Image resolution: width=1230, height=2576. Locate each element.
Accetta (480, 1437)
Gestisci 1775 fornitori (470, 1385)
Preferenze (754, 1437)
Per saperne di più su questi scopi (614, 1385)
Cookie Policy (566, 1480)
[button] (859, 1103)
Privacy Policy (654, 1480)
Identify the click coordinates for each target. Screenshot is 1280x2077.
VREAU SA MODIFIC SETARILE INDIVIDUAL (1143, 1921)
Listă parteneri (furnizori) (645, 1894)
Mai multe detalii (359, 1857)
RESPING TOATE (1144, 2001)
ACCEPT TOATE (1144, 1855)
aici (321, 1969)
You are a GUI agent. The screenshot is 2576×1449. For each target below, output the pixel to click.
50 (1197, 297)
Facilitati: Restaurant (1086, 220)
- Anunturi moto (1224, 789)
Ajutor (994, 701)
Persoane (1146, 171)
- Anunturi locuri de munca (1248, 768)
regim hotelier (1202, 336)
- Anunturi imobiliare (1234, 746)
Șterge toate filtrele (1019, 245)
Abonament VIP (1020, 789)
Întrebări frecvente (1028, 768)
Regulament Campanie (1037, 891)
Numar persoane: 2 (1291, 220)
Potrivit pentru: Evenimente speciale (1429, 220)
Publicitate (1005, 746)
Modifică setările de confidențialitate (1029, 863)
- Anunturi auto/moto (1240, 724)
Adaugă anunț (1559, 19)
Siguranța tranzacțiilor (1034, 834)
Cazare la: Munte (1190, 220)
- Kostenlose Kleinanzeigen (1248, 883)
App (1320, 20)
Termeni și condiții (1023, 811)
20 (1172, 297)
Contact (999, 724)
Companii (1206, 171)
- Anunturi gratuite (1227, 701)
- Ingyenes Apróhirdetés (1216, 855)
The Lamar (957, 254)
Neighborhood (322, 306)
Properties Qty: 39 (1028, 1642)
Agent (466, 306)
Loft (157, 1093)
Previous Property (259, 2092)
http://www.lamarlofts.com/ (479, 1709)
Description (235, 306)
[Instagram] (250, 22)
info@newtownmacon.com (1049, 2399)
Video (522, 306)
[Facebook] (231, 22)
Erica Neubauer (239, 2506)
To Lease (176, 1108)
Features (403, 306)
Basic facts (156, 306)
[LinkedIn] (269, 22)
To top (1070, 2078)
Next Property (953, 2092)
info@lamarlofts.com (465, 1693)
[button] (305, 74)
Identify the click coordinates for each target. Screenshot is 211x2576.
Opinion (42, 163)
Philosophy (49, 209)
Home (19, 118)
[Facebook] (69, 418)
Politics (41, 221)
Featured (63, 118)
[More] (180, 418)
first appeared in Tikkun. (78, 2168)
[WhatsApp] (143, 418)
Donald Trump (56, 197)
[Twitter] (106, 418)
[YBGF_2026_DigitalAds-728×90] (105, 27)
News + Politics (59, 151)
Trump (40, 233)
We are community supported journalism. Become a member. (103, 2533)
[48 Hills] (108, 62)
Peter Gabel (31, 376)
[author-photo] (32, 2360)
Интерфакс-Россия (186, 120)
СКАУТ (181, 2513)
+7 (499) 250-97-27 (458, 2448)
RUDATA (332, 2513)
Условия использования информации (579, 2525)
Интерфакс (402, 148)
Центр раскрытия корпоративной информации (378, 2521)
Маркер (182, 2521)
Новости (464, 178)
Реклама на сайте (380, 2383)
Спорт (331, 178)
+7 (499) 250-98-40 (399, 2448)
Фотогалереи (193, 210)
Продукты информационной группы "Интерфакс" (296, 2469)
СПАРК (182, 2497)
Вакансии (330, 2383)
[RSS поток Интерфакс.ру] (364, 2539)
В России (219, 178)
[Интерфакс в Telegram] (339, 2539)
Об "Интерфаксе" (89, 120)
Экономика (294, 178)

───

All lines in the listing above between the line with "Neighborhood (322, 306)" and the line with "Video (522, 306)", inclusive, should be set down exactly, and no line outside that range.

Neighborhood (322, 306)
Properties Qty: 39 (1028, 1642)
Agent (466, 306)
Loft (157, 1093)
Previous Property (259, 2092)
http://www.lamarlofts.com/ (479, 1709)
Description (235, 306)
[Instagram] (250, 22)
info@newtownmacon.com (1049, 2399)
Video (522, 306)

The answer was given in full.